Two-plus years under Trumpism (a debatable use of the term given it describes a systemic philosophy — the very opposite of this administration’s circus mentality) this capacity to dominate any given news day or night is still stunning. It’s as though nothing else of lasting importance is happening. Not climate change, not gun violence. Not Brexit, not Syria.
While there’s nothing novel about a modern president enmeshed with corporate media in such a blatant fashion, it’s still a devil’s deal, especially in Washington itself: White House press staffers troll for voter appeal, and White House correspondents troll for viewer appeal. In the end, the administration gets to shape the message and image; and the news networks get to react and predict.

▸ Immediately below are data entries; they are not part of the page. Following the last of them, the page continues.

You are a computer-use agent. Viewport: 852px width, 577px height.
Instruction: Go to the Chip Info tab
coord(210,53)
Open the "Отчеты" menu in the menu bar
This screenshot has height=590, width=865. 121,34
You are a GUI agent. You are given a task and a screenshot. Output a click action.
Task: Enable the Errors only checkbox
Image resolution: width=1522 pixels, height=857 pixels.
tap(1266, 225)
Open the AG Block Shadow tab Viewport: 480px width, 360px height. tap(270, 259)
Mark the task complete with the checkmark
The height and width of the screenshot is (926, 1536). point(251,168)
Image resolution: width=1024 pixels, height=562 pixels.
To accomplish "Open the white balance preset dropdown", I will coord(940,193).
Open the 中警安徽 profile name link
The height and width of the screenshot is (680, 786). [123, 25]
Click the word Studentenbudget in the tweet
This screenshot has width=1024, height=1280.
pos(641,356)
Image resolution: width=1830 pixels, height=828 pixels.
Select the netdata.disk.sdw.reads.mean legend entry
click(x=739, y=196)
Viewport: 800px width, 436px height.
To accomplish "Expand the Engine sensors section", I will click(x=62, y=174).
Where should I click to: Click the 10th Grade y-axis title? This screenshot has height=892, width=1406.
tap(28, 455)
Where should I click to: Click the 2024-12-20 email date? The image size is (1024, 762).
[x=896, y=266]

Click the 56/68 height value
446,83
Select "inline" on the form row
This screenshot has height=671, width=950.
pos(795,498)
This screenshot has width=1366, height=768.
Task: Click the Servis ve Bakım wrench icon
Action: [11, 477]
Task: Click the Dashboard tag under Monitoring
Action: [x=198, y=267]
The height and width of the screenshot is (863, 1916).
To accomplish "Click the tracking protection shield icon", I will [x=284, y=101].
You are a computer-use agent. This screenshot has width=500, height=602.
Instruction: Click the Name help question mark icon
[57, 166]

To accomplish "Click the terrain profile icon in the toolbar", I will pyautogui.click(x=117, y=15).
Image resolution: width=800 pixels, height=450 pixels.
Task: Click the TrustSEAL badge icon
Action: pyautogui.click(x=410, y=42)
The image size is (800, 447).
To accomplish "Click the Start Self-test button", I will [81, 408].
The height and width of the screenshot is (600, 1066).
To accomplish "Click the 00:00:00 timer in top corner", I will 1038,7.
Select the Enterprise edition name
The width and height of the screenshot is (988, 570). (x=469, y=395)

But what’s troubling about Trump’s particular media quid pro quo is not just the gonzo free associations for which he is world famous. Rather, it’s the resulting information isolation — the lack of external awareness, and therefore our international economic vitality.
In a 2017 op ed provocatively titled “The Soul-Sucking, Attention-Eating Black Hole of the Trump Presidency,” Foreign Policy Online contributor David Rothkopf makes the case this preoccupation with Trump is not only a godsend for militarists (Kim Jong Un) and expansionists (Putin), but for rival economies like China’s:
“… as Trump sucks America into his ego’s gravitational field, into the swirling black hole of his neediness and delusions of grandeur, our country, too, seems less relevant. As one Chinese business leader said to me recently, ‘You have become preoccupied. That is not necessarily a bad thing for us.’”
Decide for yourself if Rothkopf’s read of Trump’s character is overly harsh; but there can be no doubting the ongoing diminishment abroad of the US brand — a trend likely to accelerate if the dollar hits the skids before Trump exits, perhaps setting the stage for a recession.
There’s not much good news in all of this. Rothkopf suggests, short of Trump’s exit, there’s no means of interrupting the symbiotic relationship between Trump and corporate news sources. The best he can come up with is for progressives to hunker down, and trust that even Trumpism can’t undermine the democracy that is America.
Postscript: Maybe more than just hunker down, stay engaged. There are scores of alternative/public news outlets available, domestic and foreign, online, radio, television or hard copy.